Pixel coordinate grounding data:
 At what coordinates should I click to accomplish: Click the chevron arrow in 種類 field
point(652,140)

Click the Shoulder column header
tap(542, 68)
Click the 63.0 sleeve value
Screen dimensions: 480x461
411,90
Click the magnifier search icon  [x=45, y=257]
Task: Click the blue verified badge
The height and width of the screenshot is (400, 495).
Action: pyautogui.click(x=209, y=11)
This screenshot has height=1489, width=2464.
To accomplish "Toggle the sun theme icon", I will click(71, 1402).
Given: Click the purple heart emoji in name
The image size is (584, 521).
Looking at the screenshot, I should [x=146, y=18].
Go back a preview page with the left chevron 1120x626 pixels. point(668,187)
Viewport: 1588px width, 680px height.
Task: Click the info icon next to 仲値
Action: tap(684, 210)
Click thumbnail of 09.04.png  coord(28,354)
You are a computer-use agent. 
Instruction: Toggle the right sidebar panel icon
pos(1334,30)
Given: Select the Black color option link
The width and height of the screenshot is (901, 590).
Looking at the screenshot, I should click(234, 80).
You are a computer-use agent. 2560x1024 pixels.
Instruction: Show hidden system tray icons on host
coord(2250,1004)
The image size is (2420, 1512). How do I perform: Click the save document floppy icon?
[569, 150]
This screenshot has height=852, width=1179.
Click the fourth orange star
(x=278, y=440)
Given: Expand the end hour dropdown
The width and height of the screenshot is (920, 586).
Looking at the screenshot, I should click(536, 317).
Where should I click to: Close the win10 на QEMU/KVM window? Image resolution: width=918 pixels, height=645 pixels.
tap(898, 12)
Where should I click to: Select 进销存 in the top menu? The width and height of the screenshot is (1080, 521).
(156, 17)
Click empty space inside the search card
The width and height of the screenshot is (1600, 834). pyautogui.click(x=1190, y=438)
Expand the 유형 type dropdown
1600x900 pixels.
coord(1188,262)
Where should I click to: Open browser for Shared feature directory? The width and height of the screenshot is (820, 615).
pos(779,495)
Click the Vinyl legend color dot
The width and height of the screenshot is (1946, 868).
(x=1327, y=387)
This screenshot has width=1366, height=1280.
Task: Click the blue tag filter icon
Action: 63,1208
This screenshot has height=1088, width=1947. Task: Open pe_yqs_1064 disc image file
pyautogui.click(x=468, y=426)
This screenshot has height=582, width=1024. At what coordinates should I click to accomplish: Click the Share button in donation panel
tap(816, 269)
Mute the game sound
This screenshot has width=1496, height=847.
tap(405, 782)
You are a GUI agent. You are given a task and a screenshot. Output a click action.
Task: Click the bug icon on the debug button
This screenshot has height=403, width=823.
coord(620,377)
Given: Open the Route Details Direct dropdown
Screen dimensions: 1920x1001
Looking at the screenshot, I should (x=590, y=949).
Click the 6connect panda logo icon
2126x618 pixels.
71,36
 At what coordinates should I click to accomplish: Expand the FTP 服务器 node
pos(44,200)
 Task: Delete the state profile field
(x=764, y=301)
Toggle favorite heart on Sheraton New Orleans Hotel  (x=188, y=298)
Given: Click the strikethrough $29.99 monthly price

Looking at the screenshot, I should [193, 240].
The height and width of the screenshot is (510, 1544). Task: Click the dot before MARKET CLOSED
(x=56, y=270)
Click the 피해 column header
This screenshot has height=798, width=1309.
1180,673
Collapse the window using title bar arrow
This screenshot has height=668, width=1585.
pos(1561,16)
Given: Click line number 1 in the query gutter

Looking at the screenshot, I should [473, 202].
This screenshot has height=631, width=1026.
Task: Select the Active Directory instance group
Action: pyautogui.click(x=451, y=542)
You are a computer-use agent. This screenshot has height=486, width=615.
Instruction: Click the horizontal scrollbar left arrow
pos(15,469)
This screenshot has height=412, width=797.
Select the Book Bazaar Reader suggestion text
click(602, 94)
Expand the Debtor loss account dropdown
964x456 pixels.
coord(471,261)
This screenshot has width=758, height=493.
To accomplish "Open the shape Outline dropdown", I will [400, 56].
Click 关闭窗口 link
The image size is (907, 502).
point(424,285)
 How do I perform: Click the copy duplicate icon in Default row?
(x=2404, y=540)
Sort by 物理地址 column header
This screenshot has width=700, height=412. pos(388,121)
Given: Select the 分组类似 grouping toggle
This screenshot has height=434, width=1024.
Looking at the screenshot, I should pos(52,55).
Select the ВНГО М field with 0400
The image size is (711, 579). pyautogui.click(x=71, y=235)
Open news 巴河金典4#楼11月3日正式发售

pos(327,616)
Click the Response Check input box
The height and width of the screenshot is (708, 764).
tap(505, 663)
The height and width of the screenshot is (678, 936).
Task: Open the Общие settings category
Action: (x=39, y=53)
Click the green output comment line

YOUR ASSIGNMENT - Beginning at the first line of the records, retype exactly every line up to and including the one with "Task: Click the blue verified badge".

TASK SOLUTION -
 At what coordinates should I click to accomplish: Click the chevron arrow in 種類 field
point(652,140)

Click the Shoulder column header
tap(542, 68)
Click the 63.0 sleeve value
Screen dimensions: 480x461
411,90
Click the magnifier search icon  [x=45, y=257]
Task: Click the blue verified badge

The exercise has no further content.